Tuesday, October 14, 2008

Sales Funnel or Sales Colander?


Which of these two items resemble your sales process? Frequently sales consultants, vice presidents and managers refer to their process as a “Sales Funnel” when in fact; it more closely resembles a colander. If 100% of your marketing efforts go in the top and only 10% of them come out the bottom, what is it? A “True Funnel” (it is called “True” per this definition of the word: “exactly or accurately shaped, formed, fitted, or placed, as a surface, instrument, or part of a mechanism.”) will capture all of your marketing generated leads, get them in a structured, strategic process (with solid walls and only two holes), focus efforts and increase the velocity with which they pass through the device. Any seepage will take place at the top of the funnel as overflow spills out.

One can’t simply patch the wholes in a colander and call it a funnel. Both are fundamentally different. Just imagine that you have both a colander and a funnel sitting in front of you with a bucket of water. Pour some water in the colander. The water will go straight through with quite a bit spilling through the side walls. Now pour some water in the funnel. You will quickly notice that the water starts to spin in the top of the funnel, gaining momentum and velocity as it enters the smaller neck area and eventually shoots out the bottom in a more refined stream of water. You should also notice that in order to get more water directly out of the bottom of the colander, you need to increase the amount of water that goes in at the top. Not so with the funnel. The funnel itself either needs to be expanded or the speed of the water needs to be increased in order to get more output.

Let’s look at a traditional sales funnel.




You will notice that the leads go in the top and new customers come out the bottom. That is the goal. It is the process of taking an input, interacting with it and getting a completely different output. Naturally there will be some waste in that process, right? The first step in creating our True Funnel is to think of it on a linear level. Define the natural progression from lead to customer. You may include some marketing steps in the process as well if you would like. The True Funnel should include demand generation and other marketing practices.

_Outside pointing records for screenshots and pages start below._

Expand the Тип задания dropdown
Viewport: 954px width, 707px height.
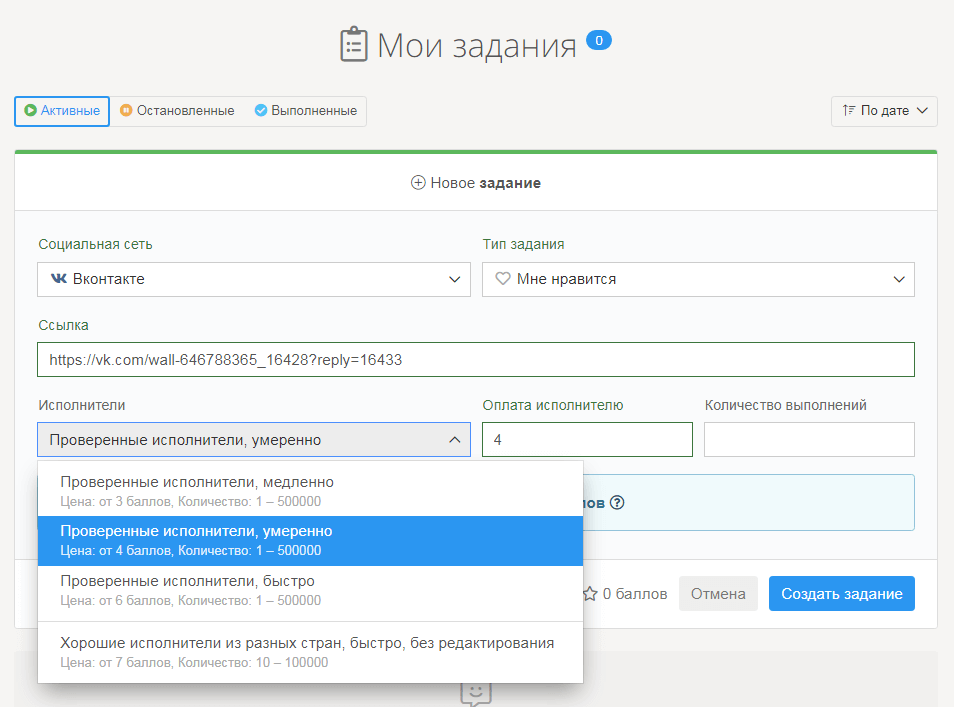(x=698, y=279)
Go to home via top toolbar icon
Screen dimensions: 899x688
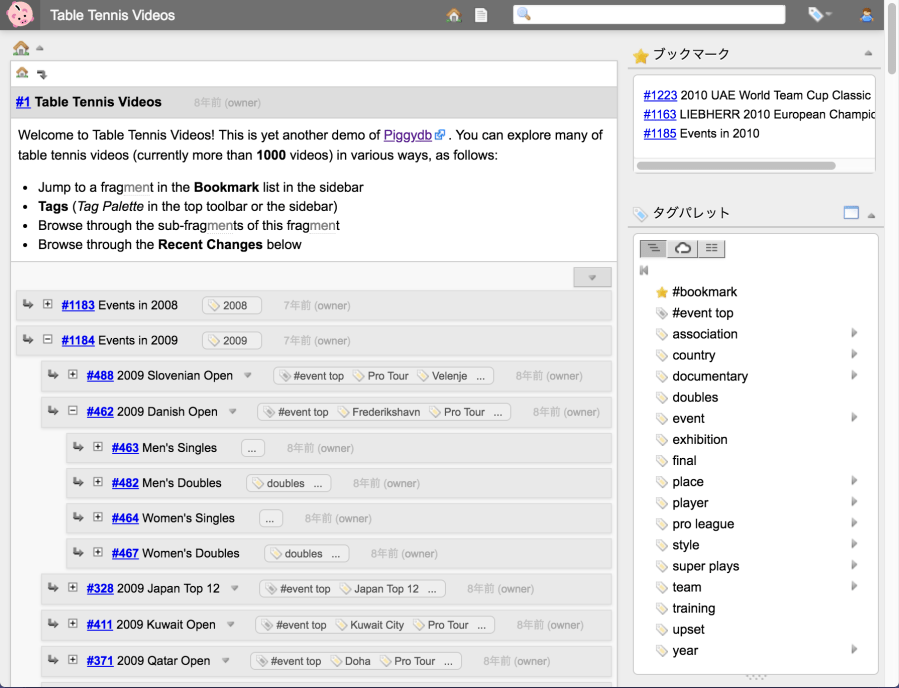pos(453,15)
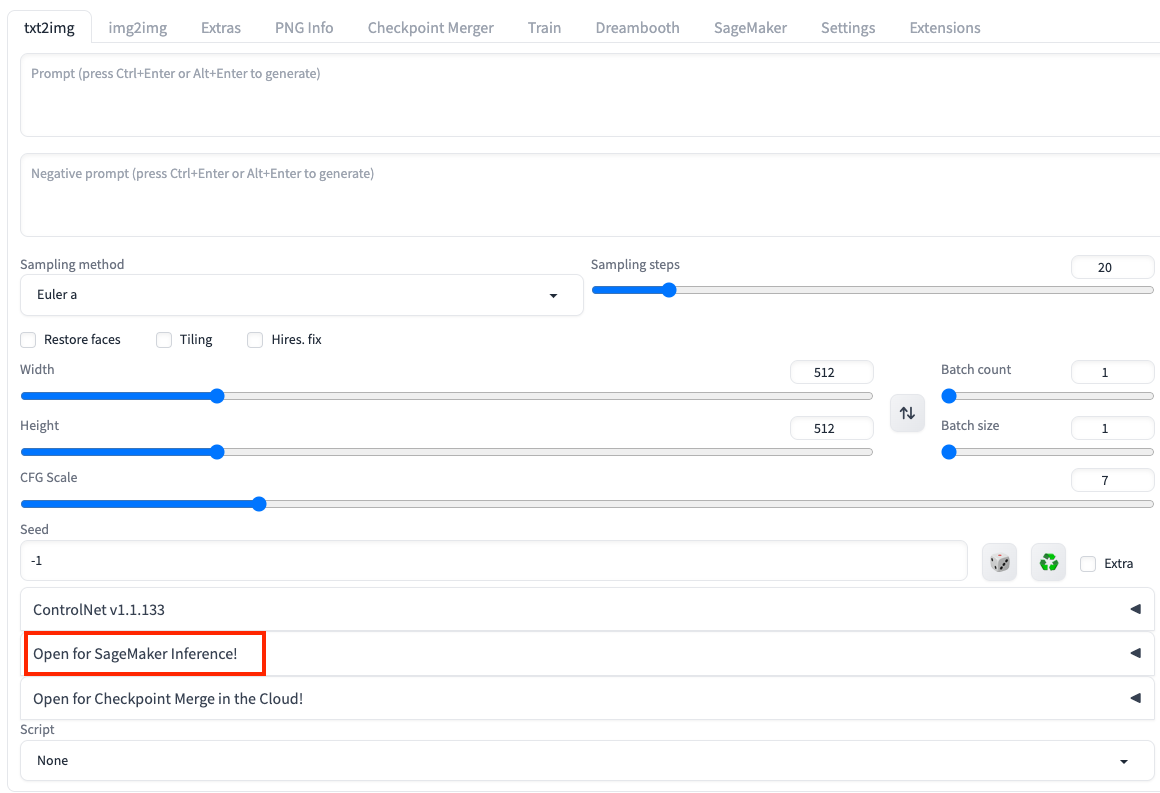This screenshot has height=793, width=1160.
Task: Switch to the img2img tab
Action: pyautogui.click(x=138, y=28)
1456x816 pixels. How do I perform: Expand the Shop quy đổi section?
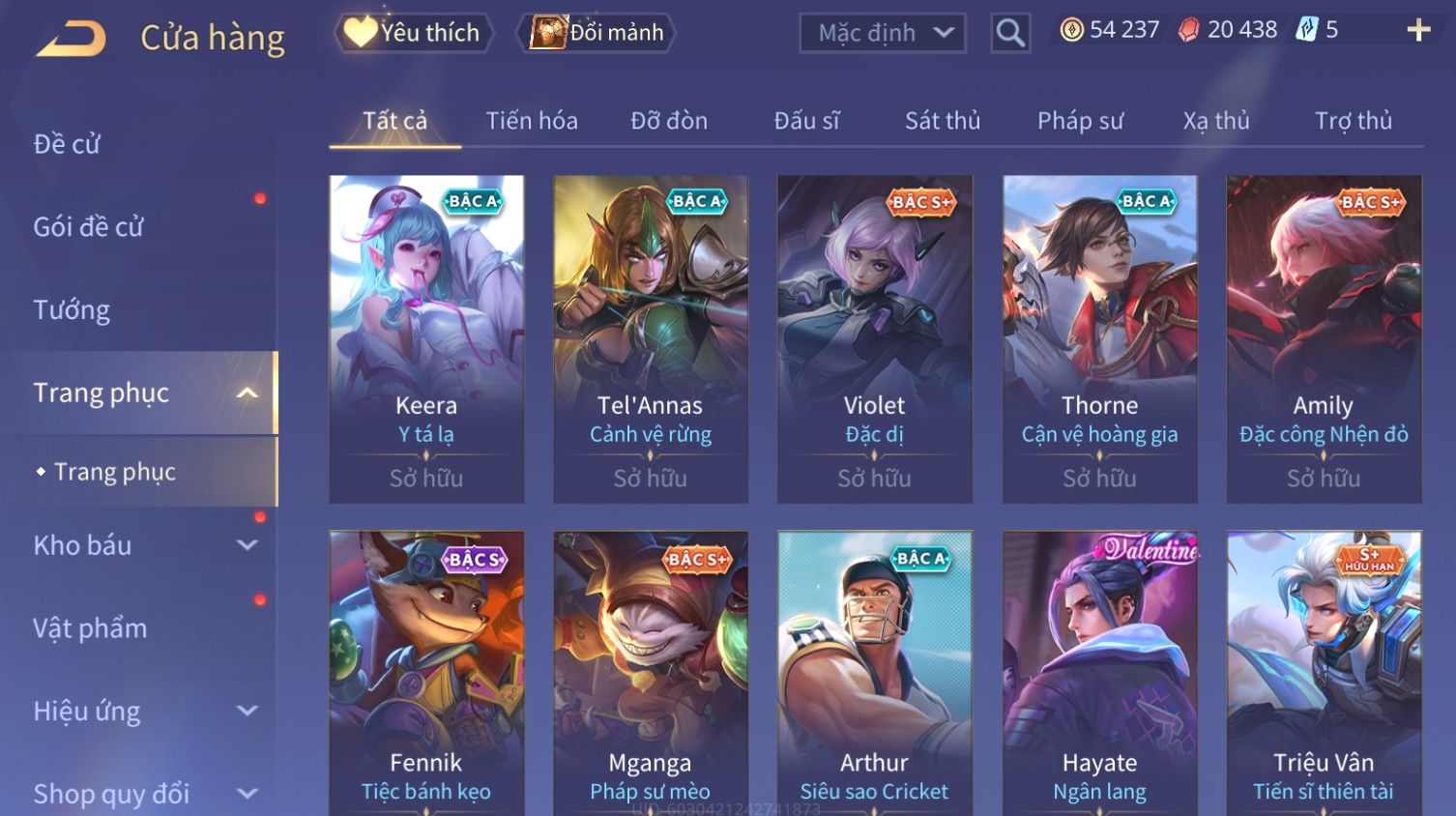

Now that you have that linear process mapped out, let’s apply some lessons which we have learned from industrialization. The first is specialization. Keep the Sales teams selling. Keep the Marketing teams marketing. How do you bridge the gap? Lead Generation and Lead Qualification teams. Let’s not kid ourselves, sales reps don’t want to become telemarketers. They don’t want to “Smile and Dial”. They don’t want to make more than 30-40 phone dials a day. Which means your leads are not being worked effectively enough. A Lead Gen. or Lead Qual. team can be used to contact new leads within an acceptable time frame and/or continue to attempt contact beyond the standard 3-4 attempts performed by a sales team. Once contacted, that team should simply perform a quick pre-qualification to make sure they are talking to the right person and there is some level of interest, at which point, the lead is sent on to the next station in the assembly line for further fabrication.

The second lesson to be learned is automation.




Look at the picture above. Notice the harmony of man and machine working together to build something wonderful. In an assembly line, machines are often used for repetitive simple tasks, complex precision task, quality assurance, and to report on the status of the line. Technology can be used in similar ways on a sales assembly line. Simple repetitive tasks which can be automated are dialing numbers, leaving voice messages, sending emails, logging activities, scheduling events, and setting reminders. Technology can also be used for precision tasks such as lead capture, lead routing, de-duping, neglected re-routing, immediate response, and campaign strategy.

At a minimum, you should employ some level of analytics for tracking your demand generation activities, a lead response management system for facilitating your response strategies and a customer relationship management solution for managing your pipeline and beyond. It is highly important to have these and other systems communicate or integrate one with another. A key benefit of using technology is oversight and reporting, and if your technologies don’t communicate well, you will lose many key metrics.

Finally we need to address the seepage. If you notice, in a funnel, water that is not ready to leave the bottom stays in a swirling pattern in the top end of the funnel. This is such a perfect metaphor because your leads shouldn’t fall out the sides of your funnel, they should swirl around in the top end until they are ready to slip through the selling end. This is accomplished by nurturing activities. Nurturing activities will take a lead, where its progress is halted, and reinforce it with marketing and educational material. Additional touches by a representative within your organization also help prepare the lead for progression. If these activities are completely automated then the only reason why a lead should ever leave the funnel is if it is disqualified and asked to be removed from any future correspondence at which point it spills out the top of the funnel and stops taking up space.